**Text shown:**
★ ★ ★

Approach to the question of OAS pension benefits
[15]As can be seen from the description above of the legislative scheme, any analysis of the question of OAS pension must consist of two discrete stages: (1) eligibility; and (2) calculation.
[16]The first threshold step is to determine whether Ms. Stiel is eligible for any OAS pension. Specifically, does Ms. Stiel, with only 14 years of residence in Canada, meet the requirement of paragraph 3(2)(b) that she have at least 20 years of residence through operation of the “totalization” provisions of Article VIII of the Canada‑U.S. Agreement?
[17]The second step, if eligibility is established, is the calculation of the pension amount. This step requires the application of Article IX of the Canada‑U.S. Agreement, section 21 of the Regulations and subsection 3(3) of the OAS Act.
Is Ms. Stiel eligible for OAS pension benefits?
[18]The question of eligibility is dependent on whether Ms. Stiel can count, as a period of residence for purposes of paragraph 3(2)(b) of the OAS Act, the 22 years during which Mr. Stiel paid into the Federal Old‑Age, Survivors and Disability Insurance Program in the United States. If the answer to this question is “yes,” she will be credited with a total of 36 years; more than enough to meet the 20-year threshold of paragraph 3(2)(b) of the OAS Act. However, if those years of contributions by Mr. Stiel do not count, Ms. Stiel’s 14 years of residence in Canada will not be sufficient to qualify her for any OAS pension.

★ ★ ★

**Directives:**
(1) From the text on OAS pension benefits, copy the passage from "Approach to the" up to and including "the Canada‑U.S. Agreement?".
(2) According to the text on OAS pension benefits, how many years did Mr. Stiel pay into the Federal Old-Age, Survivors and Disability Insurance Program in the United States?

★ ★ ★

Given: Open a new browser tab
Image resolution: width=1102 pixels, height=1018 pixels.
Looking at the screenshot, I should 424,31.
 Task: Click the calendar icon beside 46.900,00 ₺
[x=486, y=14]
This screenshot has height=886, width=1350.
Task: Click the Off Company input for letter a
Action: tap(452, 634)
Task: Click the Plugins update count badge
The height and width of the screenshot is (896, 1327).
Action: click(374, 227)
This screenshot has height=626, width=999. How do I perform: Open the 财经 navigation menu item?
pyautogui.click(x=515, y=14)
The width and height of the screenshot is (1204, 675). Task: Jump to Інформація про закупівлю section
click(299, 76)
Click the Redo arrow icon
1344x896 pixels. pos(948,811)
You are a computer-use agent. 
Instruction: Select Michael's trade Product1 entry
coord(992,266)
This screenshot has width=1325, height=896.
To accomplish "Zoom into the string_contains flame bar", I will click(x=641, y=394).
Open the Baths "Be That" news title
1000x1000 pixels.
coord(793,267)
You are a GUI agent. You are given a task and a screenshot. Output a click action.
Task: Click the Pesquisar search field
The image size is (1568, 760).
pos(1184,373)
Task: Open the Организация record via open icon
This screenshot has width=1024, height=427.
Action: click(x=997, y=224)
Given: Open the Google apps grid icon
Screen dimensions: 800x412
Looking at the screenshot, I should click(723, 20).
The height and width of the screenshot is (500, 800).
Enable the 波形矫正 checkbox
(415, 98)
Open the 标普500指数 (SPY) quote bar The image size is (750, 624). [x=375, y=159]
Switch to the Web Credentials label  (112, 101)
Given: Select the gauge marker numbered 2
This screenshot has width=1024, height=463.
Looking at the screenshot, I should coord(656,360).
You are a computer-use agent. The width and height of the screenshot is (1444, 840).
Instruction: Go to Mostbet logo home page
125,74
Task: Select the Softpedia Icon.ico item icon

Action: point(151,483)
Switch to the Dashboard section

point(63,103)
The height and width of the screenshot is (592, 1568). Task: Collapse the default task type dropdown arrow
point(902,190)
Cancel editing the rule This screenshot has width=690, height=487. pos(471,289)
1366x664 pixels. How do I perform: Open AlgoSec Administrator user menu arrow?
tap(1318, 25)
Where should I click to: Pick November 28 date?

★ ★ ★

**Complete answers:**
(1)
Approach to the question of OAS pension benefits
[15]As can be seen from the description above of the legislative scheme, any analysis of the question of OAS pension must consist of two discrete stages: (1) eligibility; and (2) calculation.
[16]The first threshold step is to determine whether Ms. Stiel is eligible for any OAS pension. Specifically, does Ms. Stiel, with only 14 years of residence in Canada, meet the requirement of paragraph 3(2)(b) that she have at least 20 years of residence through operation of the “totalization” provisions of Article VIII of the Canada‑U.S. Agreement?

(2) 22 years.